From the Lake Lorraine recollection, print the stretch starting at "Lake Lorraine in" and ending at "still looks inviting.", word for word.

• _DOCUMENT SEGMENT_
***

Lake Lorraine in Indian Orchard featured an anchored float that had both low and high diving boards. If we couldn’t con one of our parents to drive us there, we had to make the trek on our bikes. When we got to be of driving age, we would skirt the admission fee by parking on Lake Drive and take inner tubes out on the water. The eagle-eyed life guard at the main beach blew his whistle every time we paddled over to the diving board float, so then we would make our way over to the Knights of Columbus beach, where another life guard gave us a hard time because it was private property. We put up with the hassles because we swam for free.


Lake Lorraine is a state park now—and unstaffed and closed, which is too bad, because it still looks inviting.


The Knights of Columbus beach on Lake Lorraine was always a good place to go for a nighttime dip, although they’ve probably cracked down on this pastime ever since three people were shot there on the night of July 27, 2012. More than 20 rounds were fired at a group of youths from the North End. WTF?


Perhaps you cooled off in the pools at the long gone Camp Husky on Grayson Drive (above). “We welcome you to Camp Husky; We’re mighty glad you're here; We’ll welcome you to Camp Husky—with a mighty cheer! Rah! Rah! Rah!”

***

• _EXCERPTED RECORDS_
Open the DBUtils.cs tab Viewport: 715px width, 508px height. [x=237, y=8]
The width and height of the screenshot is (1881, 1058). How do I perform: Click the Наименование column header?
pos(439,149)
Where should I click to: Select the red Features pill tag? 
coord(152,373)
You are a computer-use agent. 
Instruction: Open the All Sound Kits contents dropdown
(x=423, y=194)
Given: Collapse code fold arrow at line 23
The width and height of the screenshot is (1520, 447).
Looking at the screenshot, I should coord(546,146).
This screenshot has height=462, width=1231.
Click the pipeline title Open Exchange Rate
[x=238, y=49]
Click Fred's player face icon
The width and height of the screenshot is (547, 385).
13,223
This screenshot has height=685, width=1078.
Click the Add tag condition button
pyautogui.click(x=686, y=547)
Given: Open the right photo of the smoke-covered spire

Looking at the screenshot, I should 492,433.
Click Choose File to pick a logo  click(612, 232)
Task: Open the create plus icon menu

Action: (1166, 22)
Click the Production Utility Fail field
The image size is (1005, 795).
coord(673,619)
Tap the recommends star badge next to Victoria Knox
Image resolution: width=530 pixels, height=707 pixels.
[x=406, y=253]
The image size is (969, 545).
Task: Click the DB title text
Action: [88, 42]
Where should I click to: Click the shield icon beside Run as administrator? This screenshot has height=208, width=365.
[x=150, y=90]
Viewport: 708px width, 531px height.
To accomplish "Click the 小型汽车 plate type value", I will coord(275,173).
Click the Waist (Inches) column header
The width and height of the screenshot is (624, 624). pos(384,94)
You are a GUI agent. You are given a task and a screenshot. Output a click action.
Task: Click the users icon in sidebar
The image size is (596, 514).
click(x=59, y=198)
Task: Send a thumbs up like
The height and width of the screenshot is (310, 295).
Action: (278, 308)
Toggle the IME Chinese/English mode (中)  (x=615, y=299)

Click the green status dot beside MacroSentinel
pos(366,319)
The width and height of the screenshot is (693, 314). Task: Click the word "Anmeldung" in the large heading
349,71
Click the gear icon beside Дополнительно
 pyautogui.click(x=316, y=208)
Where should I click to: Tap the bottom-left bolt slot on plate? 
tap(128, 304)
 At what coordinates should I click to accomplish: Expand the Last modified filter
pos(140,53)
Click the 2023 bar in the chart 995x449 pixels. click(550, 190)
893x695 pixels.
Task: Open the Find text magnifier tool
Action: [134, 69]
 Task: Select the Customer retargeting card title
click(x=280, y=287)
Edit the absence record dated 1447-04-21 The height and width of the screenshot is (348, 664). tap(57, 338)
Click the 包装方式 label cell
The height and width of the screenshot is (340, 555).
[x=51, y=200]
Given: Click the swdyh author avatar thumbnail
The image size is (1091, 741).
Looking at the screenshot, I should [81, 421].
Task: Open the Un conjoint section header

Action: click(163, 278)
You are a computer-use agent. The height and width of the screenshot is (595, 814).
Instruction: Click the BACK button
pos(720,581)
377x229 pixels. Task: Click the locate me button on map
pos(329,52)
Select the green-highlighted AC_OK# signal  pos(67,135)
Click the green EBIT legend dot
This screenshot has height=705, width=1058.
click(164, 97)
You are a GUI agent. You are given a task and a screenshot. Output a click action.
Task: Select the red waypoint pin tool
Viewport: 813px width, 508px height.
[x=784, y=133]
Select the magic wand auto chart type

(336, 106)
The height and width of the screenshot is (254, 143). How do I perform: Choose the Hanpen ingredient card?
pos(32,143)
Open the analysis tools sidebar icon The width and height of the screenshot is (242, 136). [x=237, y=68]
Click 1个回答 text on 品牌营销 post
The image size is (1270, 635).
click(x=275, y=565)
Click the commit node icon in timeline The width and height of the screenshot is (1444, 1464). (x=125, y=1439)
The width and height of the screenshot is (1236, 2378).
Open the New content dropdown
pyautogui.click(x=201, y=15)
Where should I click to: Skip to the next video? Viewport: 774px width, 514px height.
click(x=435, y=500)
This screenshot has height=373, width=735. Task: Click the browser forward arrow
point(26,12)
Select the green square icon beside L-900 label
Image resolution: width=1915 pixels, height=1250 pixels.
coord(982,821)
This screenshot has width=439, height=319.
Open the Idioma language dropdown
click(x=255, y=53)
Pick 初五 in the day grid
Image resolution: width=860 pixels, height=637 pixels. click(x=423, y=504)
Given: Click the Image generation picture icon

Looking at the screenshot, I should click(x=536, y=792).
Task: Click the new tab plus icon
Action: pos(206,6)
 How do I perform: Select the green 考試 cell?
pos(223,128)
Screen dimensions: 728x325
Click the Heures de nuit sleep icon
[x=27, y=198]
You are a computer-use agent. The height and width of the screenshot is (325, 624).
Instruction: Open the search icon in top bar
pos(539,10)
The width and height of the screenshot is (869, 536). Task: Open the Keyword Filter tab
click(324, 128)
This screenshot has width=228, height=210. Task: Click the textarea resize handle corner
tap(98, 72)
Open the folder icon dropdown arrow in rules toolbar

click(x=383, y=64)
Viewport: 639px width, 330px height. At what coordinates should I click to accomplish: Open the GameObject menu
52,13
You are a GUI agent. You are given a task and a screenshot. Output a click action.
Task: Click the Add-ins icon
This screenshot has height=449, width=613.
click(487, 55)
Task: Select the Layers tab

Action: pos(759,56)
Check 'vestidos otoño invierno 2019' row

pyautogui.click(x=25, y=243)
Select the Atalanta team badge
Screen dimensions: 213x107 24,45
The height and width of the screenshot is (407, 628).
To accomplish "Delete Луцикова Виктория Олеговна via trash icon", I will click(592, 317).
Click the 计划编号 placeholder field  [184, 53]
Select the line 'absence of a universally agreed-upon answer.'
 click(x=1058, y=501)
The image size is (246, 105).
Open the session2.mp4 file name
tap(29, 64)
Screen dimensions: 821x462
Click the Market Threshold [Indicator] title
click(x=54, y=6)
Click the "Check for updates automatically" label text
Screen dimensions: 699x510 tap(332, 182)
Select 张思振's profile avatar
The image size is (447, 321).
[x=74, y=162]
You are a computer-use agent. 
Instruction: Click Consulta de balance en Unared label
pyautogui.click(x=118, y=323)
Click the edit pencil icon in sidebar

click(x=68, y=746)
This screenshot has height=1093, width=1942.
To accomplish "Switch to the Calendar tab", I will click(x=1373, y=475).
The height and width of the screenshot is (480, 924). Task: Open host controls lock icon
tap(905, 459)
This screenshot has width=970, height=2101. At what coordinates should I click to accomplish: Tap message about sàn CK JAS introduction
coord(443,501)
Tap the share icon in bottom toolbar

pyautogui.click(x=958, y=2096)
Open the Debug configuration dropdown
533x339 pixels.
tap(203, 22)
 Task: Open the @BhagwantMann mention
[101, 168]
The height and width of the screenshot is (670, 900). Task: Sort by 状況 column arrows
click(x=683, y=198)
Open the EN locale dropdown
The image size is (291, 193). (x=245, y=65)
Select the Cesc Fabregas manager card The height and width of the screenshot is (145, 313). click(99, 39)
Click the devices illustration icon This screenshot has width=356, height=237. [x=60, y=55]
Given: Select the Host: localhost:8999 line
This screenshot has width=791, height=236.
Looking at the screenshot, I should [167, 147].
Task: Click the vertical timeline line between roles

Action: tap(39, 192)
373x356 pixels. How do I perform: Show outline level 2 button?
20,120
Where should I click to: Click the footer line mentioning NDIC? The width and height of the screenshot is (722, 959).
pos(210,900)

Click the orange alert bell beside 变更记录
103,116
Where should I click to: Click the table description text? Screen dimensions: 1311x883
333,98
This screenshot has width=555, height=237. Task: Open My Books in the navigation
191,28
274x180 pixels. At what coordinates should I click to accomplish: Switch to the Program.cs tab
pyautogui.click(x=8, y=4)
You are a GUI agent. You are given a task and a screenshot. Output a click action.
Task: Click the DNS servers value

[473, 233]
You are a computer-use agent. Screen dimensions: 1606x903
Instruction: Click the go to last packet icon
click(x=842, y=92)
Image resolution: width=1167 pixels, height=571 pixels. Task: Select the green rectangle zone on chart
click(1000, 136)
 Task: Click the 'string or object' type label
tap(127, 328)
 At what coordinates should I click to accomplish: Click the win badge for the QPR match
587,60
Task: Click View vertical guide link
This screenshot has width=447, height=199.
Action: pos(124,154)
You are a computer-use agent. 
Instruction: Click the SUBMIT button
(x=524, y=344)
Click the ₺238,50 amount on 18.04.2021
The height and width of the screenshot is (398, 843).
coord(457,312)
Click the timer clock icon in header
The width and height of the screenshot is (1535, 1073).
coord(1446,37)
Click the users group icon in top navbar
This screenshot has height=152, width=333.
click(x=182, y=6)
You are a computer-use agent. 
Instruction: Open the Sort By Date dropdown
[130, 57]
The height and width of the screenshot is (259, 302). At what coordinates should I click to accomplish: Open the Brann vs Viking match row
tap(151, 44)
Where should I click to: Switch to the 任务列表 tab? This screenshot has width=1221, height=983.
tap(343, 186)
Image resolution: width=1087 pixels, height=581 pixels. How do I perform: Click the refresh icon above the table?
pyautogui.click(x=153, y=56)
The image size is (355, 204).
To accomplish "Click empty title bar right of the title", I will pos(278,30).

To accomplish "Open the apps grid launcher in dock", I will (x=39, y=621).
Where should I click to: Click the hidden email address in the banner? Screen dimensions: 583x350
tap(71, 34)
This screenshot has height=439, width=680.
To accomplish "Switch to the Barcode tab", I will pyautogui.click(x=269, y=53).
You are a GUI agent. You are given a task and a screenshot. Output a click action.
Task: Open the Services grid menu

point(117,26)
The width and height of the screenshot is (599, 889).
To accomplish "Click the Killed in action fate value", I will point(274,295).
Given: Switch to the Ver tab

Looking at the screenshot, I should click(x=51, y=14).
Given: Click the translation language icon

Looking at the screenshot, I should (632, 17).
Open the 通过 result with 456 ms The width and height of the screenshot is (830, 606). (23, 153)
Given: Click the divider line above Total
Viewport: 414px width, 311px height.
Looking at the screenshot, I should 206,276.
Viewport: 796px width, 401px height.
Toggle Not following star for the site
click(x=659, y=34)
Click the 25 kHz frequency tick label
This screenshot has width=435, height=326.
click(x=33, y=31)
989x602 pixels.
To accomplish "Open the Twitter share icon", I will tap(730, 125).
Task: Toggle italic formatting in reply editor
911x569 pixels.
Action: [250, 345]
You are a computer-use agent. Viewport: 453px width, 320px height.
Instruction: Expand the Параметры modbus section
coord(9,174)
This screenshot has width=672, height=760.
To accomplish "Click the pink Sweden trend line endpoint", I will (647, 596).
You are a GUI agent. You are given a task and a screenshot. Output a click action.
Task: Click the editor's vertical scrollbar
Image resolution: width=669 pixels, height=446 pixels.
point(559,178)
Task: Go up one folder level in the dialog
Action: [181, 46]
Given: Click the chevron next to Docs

***

• _SOLUTION TO THIS TASK_
Lake Lorraine in Indian Orchard featured an anchored float that had both low and high diving boards. If we couldn’t con one of our parents to drive us there, we had to make the trek on our bikes. When we got to be of driving age, we would skirt the admission fee by parking on Lake Drive and take inner tubes out on the water. The eagle-eyed life guard at the main beach blew his whistle every time we paddled over to the diving board float, so then we would make our way over to the Knights of Columbus beach, where another life guard gave us a hard time because it was private property. We put up with the hassles because we swam for free.


Lake Lorraine is a state park now—and unstaffed and closed, which is too bad, because it still looks inviting.